(What is needed)
Which lines in the records below contain the word "will"? Report each of them.

(Task input)

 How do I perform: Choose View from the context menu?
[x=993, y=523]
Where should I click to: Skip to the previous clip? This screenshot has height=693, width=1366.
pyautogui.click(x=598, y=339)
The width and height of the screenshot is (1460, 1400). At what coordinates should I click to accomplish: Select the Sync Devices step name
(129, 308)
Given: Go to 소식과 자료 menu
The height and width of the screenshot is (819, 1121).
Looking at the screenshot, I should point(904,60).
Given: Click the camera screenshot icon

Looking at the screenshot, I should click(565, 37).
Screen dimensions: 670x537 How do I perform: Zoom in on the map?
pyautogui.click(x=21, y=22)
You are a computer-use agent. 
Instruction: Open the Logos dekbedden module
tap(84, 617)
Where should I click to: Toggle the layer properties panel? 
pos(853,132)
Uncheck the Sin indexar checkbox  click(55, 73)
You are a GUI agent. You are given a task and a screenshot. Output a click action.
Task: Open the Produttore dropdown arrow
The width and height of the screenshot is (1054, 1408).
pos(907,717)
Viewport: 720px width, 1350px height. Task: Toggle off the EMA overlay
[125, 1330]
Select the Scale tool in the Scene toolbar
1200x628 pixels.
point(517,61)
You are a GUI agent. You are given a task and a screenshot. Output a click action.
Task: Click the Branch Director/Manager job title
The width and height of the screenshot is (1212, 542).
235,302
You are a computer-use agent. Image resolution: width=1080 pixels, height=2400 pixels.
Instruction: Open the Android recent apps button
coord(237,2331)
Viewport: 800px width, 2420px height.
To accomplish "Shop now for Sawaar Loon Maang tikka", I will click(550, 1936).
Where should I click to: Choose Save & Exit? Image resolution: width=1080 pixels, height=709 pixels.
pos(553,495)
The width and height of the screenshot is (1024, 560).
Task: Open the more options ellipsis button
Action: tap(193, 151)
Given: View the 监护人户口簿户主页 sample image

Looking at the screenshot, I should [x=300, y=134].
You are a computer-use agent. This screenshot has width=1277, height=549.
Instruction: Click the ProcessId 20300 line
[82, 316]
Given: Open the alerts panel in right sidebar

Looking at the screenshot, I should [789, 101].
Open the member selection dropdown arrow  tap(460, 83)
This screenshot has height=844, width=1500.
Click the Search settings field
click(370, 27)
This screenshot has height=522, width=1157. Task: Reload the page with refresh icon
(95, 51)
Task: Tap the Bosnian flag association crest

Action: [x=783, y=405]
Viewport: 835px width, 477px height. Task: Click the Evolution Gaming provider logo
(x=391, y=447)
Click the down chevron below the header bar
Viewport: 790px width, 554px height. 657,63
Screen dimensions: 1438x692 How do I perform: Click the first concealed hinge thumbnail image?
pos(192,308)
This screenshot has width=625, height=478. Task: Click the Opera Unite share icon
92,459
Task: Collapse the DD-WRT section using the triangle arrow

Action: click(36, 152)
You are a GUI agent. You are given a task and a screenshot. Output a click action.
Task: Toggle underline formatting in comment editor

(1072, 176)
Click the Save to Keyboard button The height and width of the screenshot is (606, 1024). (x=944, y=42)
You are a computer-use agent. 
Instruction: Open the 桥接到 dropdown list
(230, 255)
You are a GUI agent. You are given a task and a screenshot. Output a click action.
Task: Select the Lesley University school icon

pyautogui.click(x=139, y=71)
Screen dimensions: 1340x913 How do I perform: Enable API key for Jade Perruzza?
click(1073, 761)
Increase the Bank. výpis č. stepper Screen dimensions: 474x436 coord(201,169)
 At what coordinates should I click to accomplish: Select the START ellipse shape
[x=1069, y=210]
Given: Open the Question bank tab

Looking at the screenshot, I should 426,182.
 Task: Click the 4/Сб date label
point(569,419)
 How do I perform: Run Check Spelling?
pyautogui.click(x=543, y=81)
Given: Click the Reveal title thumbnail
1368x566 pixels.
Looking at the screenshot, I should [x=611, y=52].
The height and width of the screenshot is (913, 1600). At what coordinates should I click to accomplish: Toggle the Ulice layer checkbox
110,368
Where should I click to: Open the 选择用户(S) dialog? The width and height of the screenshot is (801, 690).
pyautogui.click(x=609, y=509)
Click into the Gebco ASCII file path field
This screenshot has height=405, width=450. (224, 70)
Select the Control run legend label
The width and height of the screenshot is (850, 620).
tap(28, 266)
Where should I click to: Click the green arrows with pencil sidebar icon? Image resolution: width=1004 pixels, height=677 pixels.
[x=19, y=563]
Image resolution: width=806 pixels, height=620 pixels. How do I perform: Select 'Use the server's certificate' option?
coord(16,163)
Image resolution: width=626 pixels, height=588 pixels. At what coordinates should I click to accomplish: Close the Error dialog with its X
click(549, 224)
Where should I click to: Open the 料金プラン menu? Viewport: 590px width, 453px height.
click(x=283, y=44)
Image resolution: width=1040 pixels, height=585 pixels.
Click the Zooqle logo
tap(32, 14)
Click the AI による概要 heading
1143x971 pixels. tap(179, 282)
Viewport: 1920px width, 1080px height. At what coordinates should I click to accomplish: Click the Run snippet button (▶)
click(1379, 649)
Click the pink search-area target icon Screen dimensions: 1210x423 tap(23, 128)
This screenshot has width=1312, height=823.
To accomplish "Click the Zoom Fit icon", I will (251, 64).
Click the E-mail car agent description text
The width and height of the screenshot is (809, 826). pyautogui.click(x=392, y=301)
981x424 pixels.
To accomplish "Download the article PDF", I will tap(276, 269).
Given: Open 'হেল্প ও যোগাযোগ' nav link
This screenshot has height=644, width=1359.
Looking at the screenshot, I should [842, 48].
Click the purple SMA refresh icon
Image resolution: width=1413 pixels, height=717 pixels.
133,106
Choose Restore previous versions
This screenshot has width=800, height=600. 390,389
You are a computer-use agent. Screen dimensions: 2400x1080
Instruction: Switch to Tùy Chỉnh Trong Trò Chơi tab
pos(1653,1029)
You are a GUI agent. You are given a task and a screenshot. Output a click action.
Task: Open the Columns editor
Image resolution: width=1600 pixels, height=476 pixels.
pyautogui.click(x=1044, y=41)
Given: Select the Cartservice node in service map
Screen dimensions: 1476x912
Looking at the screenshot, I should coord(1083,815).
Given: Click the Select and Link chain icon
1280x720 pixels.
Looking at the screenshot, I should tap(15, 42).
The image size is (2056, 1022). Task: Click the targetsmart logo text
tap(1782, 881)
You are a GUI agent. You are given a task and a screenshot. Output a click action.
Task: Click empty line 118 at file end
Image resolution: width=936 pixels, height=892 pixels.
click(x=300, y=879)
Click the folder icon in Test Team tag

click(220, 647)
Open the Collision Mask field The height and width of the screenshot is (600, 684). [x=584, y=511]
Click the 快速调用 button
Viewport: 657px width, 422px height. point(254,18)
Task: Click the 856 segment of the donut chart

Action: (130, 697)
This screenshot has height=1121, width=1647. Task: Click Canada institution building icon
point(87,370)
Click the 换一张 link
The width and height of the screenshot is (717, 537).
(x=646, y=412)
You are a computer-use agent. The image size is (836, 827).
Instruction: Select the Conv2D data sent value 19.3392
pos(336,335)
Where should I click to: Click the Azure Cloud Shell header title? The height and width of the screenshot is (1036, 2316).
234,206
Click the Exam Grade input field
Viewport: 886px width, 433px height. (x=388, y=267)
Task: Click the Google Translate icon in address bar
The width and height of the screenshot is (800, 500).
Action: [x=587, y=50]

(Answer to the problem)
To accomplish "Shop now for Sawaar Loon Maang tikka", I will click(550, 1936).
To accomplish "Click the Zoom Fit icon", I will (251, 64).
To accomplish "Download the article PDF", I will tap(276, 269).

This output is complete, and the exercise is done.